Bienfaits de l’expérience humaine
Son de cloche en partie similaire du côté de l’organisation dite expérientielle. «Je crois aussi que les formats d’événements virtuels et hybrides sont là pour rester, affirme Micah Desforges, Président et fondateur de Tribu Experientiel. Dans des cas spécifiques comme le monde du tourisme d’affaires (dans lequel on retrouve des congrès pharmaceutiques et autres types de marchés d’exploitation de formats, par exemple), suis d’avis que les entreprises y penseront deux fois avant de débourser des sommes astronomiques de voyagement maintenant que nous savons que des congrès virtuels peuvent parfaitement remplir leur mission. Cela dit, je crois dur comme fer aux bienfaits du présentiel en matière d’expérience humaine, que ce soit d’un point de vue sensoriel, affectif ou intellectuel; un C2 Montréal en virtuel, par exemple, peut faire la job, mais ce n’est pas l’idéal pour développer des affaires avec d’autres individus. Et vivre un festival en plein air n’a que peu ou pas d’équivalent en virtuel. À tout le moins: ça devient dès lors deux expériences complètement différentes.»

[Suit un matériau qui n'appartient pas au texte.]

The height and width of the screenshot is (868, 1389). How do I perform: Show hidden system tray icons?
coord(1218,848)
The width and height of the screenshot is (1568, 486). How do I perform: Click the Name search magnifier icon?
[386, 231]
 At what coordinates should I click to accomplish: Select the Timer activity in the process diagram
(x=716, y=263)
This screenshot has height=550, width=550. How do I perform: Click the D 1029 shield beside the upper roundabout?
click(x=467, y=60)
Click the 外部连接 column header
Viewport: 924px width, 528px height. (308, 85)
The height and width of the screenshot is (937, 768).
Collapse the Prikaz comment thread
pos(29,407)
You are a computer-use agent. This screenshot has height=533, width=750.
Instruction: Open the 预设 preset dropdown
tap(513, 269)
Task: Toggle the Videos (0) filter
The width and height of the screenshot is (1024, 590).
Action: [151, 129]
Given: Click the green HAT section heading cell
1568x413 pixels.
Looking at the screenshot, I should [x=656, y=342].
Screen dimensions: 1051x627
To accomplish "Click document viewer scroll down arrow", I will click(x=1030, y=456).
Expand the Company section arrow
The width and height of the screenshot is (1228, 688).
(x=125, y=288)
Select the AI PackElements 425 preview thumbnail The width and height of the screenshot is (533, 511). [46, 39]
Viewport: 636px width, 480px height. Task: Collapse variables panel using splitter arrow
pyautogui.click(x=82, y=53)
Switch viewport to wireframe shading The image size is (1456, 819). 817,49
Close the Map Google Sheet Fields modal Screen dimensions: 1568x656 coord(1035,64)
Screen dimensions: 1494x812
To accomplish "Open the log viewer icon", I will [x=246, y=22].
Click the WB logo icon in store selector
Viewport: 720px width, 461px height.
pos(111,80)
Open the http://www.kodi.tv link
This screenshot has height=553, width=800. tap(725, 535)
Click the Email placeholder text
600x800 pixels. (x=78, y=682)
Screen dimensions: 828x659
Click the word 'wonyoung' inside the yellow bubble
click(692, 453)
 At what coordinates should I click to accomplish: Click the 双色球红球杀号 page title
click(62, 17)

En faire moins, le faire mieux
Les promoteurs d’événements sont-ils optimistes pour la suite de 2022? «Je le suis, poursuit Micah Desforges. Je ne peux pas parler au nom de la science ni faire des spéculations basées sur des présomptions, mais si le futur proche (voire les prochains mois) est incertain en ce qui a trait à l’organisation d’événements en présentiel, la suite pourrait nous ramener aux libertés que nous avions connues avant la pandémie. Mais attention, je ne dis pas que tout redeviendra comme avant, au contraire: nous avons beaucoup appris de ces deux dernières difficiles années, et si une tendance devait en émerger, ce serait certainement celle du proverbial less is better. En faire moins, mais en faire mieux. Moins de festivals, mais des événements encore plus marquants; moins de poudre aux yeux, mais des événements encore plus riches en émotions; moins de patentes en plastique remis lors des événements, mais plus d’offres de cadeaux premiums. Peut-être même moins de participants, mais des billets plus chers pour jouir de l’intimité. Je crois que tout cela sera à envisager.»

Révolution virtuelle
Même chose pour les événements virtuels et hybrides? «Même chose, ajoute Nadine Ménard. Plusieurs individus n’ont malheureusement pas gardé de très glorieux souvenirs de leur party de bureau Zoom et autres événements auxquels ils ont participé devant leur ordinateur. Et je les comprends: parce qu’ils n’y participaient pas, justement, et qu’ils assistaient de façon passive à quelque chose devant leur écran. Comme s’ils étaient branchés à leur téléviseur. À cela je dis que le succès de l’événementiel virtuel passe invariablement par l’art d’engager son audience dans l’événement en question, dans ses valeurs – ainsi qu’en dépassant les objectifs des clients-organisateurs. Il faut répondre à un besoin qui va au-delà de faire un party; les partys, bien que divertissants en personne, sont éphémères : il faut viser à offrir une expérience qui transcendera le médium. Il ne faut plus assister à un événement virtuel comme on assiste passivement à une réunion Zoom. Je crois personnellement que 2022 sera le théâtre d’une petite révolution en matière d’événementiel virtuel.»